▸ **REQUIRED WORK**: Rewrite the listing below with every "screenshot" changed to "screen capture" and everything else left as is. Omit the pictures from your version.

▸ **DATASET CONTENT**:
· · · · · · ·

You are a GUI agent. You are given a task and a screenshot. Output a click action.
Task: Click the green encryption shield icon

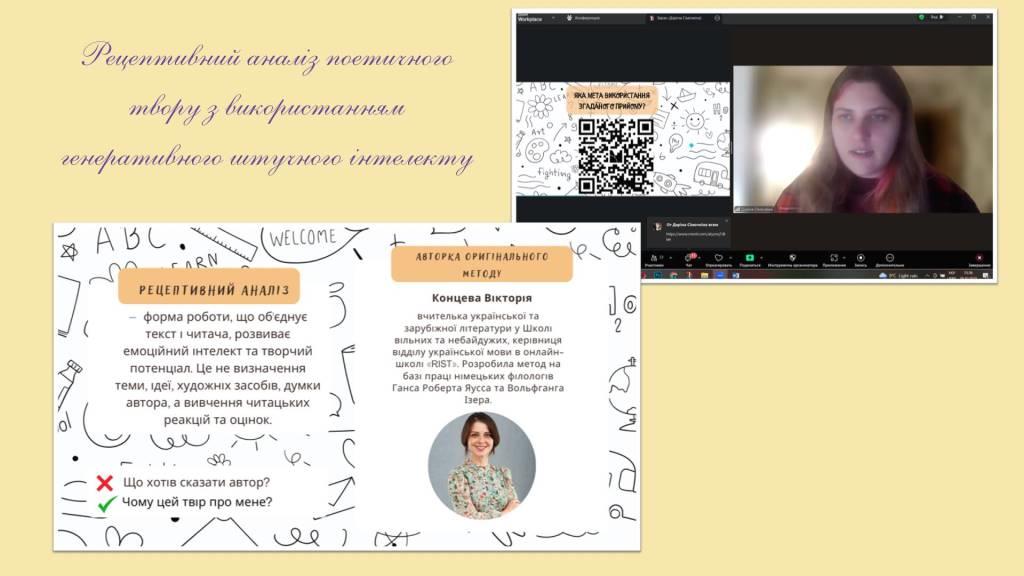pyautogui.click(x=921, y=18)
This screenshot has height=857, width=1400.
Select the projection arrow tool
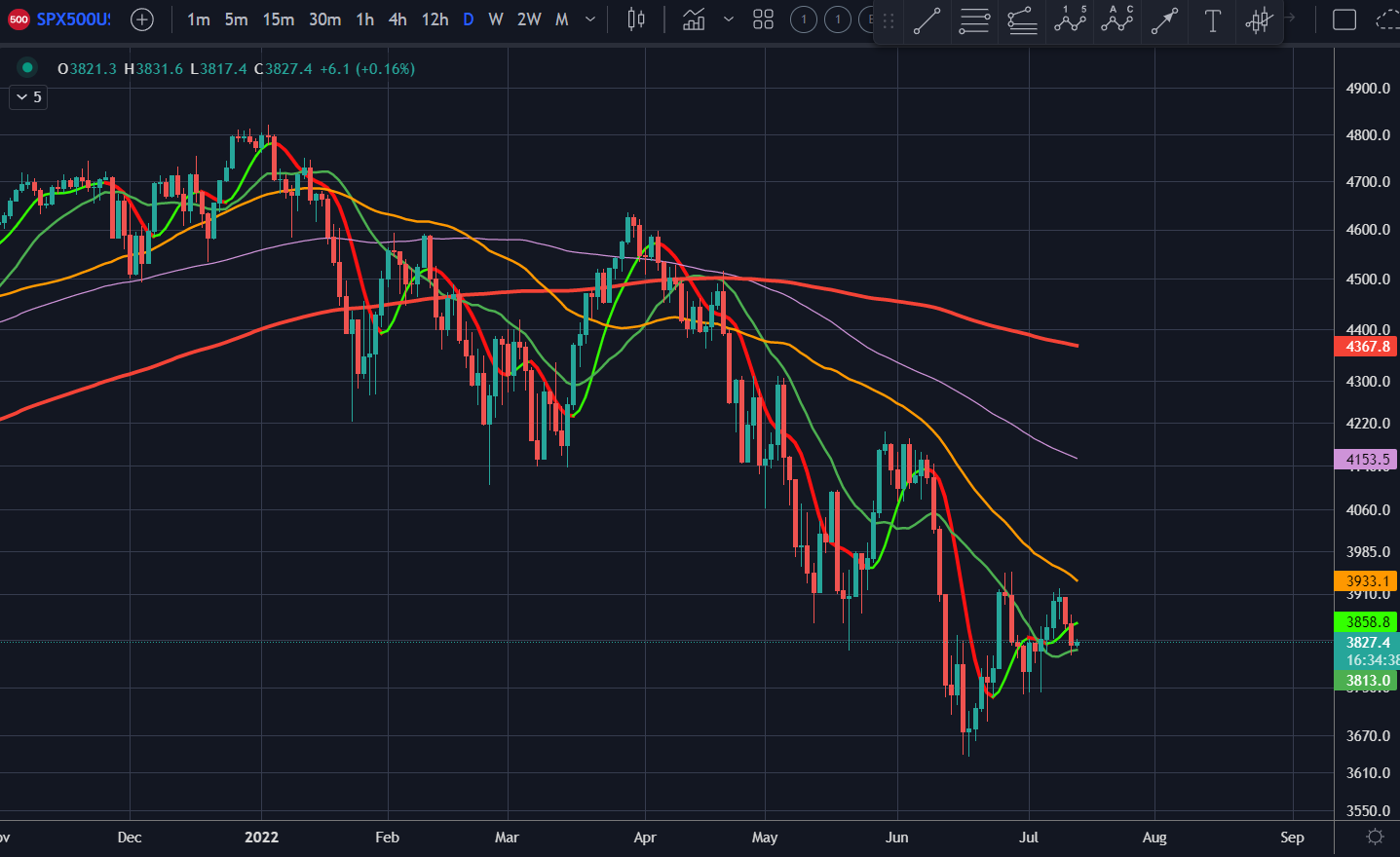click(x=1164, y=19)
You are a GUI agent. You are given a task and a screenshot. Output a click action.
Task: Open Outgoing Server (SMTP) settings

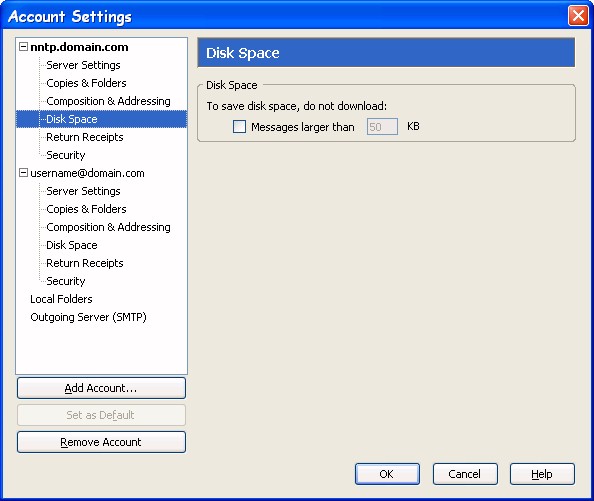click(x=88, y=317)
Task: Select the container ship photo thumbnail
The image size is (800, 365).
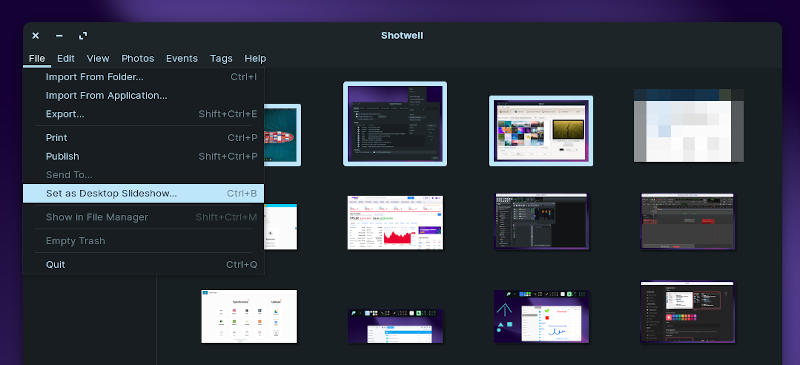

· · · · · · ·

▸ **EXERCISE RESULT**:
You are a GUI agent. You are given a task and a screen capture. Output a click action.
Task: Click the green encryption shield icon

pyautogui.click(x=921, y=18)
This screen capture has height=857, width=1400.
Select the projection arrow tool
click(x=1164, y=19)
You are a GUI agent. You are given a task and a screen capture. Output a click action.
Task: Open Outgoing Server (SMTP) settings

click(x=88, y=317)
Task: Select the container ship photo thumbnail
The image size is (800, 365).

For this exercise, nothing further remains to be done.